WHAT IS BEING ASKED |
Here is a listing; work out how many of its lines contain the word "panel", and state only that number.

-- Opening Marker --

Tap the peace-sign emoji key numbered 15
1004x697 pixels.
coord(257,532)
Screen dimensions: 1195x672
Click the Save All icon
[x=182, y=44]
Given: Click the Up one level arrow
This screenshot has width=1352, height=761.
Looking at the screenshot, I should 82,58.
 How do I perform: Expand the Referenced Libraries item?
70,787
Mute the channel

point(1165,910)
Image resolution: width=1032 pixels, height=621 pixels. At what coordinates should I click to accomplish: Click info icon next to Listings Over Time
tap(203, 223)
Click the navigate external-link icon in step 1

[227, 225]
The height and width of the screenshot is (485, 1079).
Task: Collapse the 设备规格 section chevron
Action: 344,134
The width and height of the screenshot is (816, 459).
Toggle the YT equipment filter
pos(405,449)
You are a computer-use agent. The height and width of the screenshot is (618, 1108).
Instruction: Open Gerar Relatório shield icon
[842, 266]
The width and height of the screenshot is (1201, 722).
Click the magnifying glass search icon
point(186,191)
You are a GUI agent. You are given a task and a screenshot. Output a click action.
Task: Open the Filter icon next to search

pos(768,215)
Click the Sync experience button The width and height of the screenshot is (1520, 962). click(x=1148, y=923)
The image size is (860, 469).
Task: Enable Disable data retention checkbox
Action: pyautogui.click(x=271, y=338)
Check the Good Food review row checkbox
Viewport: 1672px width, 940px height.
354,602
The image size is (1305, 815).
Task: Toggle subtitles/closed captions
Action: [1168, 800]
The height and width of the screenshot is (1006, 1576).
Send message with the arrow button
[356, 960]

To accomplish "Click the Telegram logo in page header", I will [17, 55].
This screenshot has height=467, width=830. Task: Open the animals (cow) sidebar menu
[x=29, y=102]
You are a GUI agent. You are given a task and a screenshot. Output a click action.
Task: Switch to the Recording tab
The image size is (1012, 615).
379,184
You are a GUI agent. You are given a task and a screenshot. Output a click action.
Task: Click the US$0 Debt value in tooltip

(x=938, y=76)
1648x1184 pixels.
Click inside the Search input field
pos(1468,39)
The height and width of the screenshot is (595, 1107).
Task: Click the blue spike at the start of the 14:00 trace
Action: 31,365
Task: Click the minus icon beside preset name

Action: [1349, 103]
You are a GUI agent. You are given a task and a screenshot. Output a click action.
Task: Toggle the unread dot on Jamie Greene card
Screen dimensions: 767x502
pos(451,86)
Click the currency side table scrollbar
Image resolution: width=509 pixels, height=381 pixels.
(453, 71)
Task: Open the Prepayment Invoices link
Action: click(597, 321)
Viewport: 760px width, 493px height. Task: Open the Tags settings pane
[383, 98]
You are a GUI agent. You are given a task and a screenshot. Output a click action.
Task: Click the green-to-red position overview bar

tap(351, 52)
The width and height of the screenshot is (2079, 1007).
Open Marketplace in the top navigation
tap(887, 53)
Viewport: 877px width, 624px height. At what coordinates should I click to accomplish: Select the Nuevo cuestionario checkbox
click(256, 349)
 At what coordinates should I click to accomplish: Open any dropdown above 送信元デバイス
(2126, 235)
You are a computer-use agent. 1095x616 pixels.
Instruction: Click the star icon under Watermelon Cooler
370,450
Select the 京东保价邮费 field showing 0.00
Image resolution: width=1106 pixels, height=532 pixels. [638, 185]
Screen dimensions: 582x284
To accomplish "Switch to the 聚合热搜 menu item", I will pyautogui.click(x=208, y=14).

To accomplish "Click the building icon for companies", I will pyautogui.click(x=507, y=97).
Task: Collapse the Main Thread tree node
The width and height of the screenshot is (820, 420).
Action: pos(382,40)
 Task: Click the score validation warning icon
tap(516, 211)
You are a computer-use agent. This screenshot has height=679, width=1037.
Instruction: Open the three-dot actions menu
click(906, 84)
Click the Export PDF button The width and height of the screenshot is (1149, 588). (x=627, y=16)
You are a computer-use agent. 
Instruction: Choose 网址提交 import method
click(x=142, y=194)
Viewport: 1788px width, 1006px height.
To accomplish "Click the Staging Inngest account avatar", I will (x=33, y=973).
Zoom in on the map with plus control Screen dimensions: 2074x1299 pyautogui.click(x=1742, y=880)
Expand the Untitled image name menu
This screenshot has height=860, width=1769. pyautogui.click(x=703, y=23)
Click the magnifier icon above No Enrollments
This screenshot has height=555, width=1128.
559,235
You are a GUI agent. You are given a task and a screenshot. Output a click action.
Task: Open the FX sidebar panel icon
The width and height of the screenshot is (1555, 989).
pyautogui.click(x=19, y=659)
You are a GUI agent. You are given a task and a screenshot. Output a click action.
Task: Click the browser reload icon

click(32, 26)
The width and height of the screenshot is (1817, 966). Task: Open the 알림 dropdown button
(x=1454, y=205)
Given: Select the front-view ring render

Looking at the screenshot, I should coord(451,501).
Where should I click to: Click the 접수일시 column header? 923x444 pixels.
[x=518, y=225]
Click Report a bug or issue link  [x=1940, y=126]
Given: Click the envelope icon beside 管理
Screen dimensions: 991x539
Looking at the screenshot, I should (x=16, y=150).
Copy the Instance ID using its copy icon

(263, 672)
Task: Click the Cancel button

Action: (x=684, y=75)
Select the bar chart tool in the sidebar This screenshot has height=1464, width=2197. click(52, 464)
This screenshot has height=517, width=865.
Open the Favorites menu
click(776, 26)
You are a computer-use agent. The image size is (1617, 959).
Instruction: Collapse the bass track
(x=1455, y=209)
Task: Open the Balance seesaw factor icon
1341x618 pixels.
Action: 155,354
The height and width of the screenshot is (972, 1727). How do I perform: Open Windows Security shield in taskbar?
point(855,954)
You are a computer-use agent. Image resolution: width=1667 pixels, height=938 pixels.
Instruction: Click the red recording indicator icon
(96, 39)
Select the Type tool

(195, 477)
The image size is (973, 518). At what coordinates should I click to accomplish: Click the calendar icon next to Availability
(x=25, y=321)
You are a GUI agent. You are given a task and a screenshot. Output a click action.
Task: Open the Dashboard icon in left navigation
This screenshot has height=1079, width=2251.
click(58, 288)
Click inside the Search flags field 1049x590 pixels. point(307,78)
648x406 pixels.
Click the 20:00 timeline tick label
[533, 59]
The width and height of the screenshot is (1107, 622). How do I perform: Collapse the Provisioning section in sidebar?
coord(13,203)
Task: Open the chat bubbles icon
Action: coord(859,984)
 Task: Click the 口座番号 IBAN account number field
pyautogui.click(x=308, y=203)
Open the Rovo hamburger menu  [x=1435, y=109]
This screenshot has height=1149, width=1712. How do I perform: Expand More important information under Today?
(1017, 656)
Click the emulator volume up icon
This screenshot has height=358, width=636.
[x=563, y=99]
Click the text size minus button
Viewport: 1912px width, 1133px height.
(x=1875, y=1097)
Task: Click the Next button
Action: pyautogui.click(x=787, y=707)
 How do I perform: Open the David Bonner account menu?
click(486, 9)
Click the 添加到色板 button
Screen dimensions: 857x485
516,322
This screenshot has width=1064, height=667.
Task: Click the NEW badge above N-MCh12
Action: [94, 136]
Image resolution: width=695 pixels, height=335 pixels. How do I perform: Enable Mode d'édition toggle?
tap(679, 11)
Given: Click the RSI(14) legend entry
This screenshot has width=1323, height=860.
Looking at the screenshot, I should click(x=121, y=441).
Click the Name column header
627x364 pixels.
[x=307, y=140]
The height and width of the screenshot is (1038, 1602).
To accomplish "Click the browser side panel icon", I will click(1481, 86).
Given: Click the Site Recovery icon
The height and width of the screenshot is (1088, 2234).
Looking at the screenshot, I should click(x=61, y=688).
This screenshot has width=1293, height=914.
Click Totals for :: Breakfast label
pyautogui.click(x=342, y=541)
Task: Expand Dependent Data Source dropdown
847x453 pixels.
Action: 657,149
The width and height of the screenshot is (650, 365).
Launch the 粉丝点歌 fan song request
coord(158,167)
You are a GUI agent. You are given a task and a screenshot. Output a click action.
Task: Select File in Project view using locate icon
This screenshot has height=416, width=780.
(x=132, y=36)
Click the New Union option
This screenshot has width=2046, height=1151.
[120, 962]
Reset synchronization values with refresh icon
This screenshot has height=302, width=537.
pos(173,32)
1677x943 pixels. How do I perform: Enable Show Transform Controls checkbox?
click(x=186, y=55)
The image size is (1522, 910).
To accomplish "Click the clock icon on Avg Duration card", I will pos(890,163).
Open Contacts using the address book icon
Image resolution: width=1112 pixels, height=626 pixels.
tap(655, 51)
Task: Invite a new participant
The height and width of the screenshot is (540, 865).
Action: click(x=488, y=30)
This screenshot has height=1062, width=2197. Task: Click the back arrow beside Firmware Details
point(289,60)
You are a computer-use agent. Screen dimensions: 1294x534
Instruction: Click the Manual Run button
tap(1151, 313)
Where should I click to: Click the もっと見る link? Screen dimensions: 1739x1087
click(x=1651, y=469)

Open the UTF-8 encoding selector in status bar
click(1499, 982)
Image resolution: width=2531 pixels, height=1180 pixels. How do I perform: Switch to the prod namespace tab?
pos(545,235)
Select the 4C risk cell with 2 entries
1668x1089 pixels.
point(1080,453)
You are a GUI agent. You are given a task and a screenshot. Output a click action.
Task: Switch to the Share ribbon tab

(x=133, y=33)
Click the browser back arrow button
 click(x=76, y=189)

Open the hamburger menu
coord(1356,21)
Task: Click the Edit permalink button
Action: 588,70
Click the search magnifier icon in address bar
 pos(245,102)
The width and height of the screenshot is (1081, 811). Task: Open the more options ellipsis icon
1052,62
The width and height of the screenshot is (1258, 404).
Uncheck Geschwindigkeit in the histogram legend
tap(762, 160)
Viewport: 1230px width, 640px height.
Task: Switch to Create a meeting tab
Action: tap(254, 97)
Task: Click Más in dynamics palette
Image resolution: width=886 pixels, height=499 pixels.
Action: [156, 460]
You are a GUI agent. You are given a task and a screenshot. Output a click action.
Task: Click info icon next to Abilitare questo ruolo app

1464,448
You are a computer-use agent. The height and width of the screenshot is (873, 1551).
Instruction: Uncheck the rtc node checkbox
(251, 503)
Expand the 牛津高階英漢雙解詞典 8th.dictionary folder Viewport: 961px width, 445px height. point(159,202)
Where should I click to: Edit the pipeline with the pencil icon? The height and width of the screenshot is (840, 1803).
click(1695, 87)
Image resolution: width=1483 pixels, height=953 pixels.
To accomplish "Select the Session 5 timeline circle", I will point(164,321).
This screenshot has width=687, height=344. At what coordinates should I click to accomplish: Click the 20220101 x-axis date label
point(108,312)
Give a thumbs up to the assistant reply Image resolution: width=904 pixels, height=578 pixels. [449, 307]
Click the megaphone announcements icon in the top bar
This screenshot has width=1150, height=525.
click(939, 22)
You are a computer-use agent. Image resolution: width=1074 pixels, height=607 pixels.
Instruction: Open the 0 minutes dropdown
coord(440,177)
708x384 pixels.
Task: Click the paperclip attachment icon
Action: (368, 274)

-- Closing Marker --

SOLUTION TO THE EXERCISE |
2